Bio: Hello! Dresda Emma Méndez de la Brena (She/her) and I am an emerging Mexican feminist scholar with a Ph.D. in Women’s Studies from the University of Granada in Spain, a M.A. degree in Women’s and Gender Studies from Utrecht University (Netherlands) and the Universidad de Granada (Spain), and a BA in International Relations from the Universidad de las Américas, Puebla (Mexico). My interdisciplinary education has allowed me to build a diverse research practice that uses different theoretical and creative methodological approaches. Moving from traditional political studies to critical feminist epistemologies, my Ph.D. research focused on forms of contemporary violence that produces debility and disability. To address this, I analyzed some experiences of women with fibromyalgia in Andalusia, Spain, and the way they make us think of other possibilities of resistance created by self-care practices and human-nonhuman support networks. 

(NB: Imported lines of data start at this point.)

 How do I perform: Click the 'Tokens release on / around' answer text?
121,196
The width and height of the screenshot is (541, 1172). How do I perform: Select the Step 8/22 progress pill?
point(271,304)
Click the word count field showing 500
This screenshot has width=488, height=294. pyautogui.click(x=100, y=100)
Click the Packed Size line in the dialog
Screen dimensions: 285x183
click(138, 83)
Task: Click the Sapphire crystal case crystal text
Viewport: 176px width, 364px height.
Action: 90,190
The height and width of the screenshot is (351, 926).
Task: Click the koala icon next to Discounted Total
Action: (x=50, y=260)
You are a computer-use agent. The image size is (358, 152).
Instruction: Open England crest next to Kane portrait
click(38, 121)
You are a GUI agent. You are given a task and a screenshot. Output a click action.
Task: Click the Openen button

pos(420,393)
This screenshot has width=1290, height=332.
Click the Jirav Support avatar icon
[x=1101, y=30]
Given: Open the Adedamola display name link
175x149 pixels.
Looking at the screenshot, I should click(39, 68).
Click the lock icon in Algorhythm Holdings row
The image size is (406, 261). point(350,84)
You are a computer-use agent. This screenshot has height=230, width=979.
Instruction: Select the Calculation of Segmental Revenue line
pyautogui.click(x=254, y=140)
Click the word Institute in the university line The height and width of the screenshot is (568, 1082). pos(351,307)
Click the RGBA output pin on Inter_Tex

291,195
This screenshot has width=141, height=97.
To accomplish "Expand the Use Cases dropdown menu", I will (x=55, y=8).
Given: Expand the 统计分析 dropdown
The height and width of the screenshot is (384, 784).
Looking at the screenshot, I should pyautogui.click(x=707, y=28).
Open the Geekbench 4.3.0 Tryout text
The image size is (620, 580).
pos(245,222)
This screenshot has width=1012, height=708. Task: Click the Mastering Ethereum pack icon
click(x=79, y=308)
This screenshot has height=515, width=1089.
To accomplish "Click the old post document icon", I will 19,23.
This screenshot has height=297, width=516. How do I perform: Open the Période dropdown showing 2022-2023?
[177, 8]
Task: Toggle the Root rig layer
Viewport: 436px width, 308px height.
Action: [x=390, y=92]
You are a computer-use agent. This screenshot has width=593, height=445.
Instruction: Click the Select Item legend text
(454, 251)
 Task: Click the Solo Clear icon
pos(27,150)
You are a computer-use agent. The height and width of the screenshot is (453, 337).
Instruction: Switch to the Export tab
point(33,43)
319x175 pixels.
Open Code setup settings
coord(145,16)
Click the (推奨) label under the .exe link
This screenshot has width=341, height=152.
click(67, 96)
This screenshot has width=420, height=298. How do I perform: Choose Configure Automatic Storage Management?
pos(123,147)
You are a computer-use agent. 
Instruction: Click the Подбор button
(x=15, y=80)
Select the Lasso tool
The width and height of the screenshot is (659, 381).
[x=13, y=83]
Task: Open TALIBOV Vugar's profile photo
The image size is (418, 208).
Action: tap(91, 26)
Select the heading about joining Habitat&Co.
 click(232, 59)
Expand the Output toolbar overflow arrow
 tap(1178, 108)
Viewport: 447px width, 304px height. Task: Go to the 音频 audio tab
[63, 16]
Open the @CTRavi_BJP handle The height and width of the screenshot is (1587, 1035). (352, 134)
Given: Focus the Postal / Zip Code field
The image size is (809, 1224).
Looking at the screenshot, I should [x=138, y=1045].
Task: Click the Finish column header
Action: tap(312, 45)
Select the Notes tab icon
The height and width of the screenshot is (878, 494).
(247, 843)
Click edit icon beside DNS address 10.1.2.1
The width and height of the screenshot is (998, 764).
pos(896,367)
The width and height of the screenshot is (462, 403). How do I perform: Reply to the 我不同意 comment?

Currently, I am a postdoctoral researcher in the Department of Communication Studies at Concordia University working under the supervision of Dr Arseli Dokumaci. My project is embedded in the four-year collaborative research project funded by the Social Sciences and Humanities Research Council (SSHRC), entitled “Mobilizing Disability Survival Skills for the Urgencies of the Anthropocene.” My research explores a complex phenomenon of extractive mining processes, disabled ecologies, land struggle, community health, and community resistance through the lens of an edible insect characteristic of an indigenous community in my home country.  

Besides being an AIM steering member, I am also a member of Concordia’s Feminist Media Studio and the Advisory Committee to address barriers to accessibility in SSHRC programs. I also collaborate with Tutela Leaning Network an informal and open international collective that aims to build connections between marginalized activist experiences and institutionalized academic knowledge production.